Sunday, September 19, 2010

A Life Worth Telling...

My grandmother’s great wish for me is that I become a writer and chronicle our family history. This is also my mother’s greatest fear. Every time I mention the word publish she shudders involuntarily. Let sleeping dogs (and skeletons) lie. So, on balmy summer nights, with stomachs full of mangoes, ammamma and I would remember the ancestors, who still leave ectoplasmic footprints around the old family house (now carved up like the Chinese Melon), muttering to themselves in Tamil in their flat, pharyngeal voices, and spraying chewed up betel leaves into brass spittoons.
A series of Grandmothers- Their set of Mission Impossible things- feature in these stories, Grandmothers who's husbands names are not invoked, as if they were Amazonian queens.
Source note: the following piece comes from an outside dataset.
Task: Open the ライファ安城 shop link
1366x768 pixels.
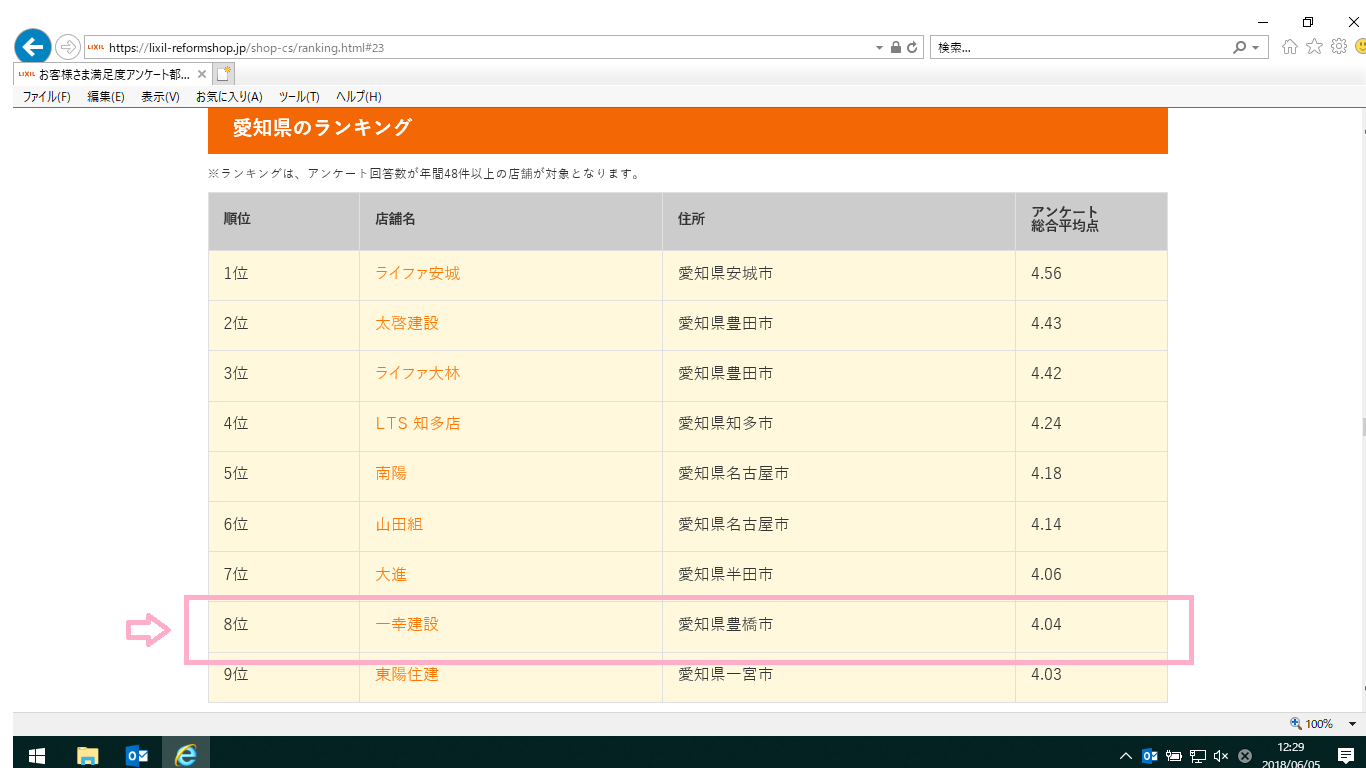Action: pos(417,274)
Grandmothers coping with tradition, Grandmothers coping with the Raj, grandmothers coping with communism, Grandmothers coping with modernity, Grandmothers battling and overcoming illness, Grandmothers winning their many small wins and suffering their many great defeats. A great pantheon of heroic grandmothers, of an obscure branch of the snake-dynasty, that finally whittles down to me. My mother, naturally not asleep, would sneer and scold us for that sort of nonsense talk, for filling up my head with these stories, polluting my aspirations of becoming a 'serious young man', with that of becoming a great, story-worthy, story-writing Grandson

Who do you think you are? Arundhati Roy?

So the stories were kept in my head, to be taken out when it was time to write them down. It got me into a habit of collecting stories. This is a very simple habit to cultivate; all you have to do is listen and then keep safe. These days I try to spell them out into paper, but thats when I realize, they're no longer in words.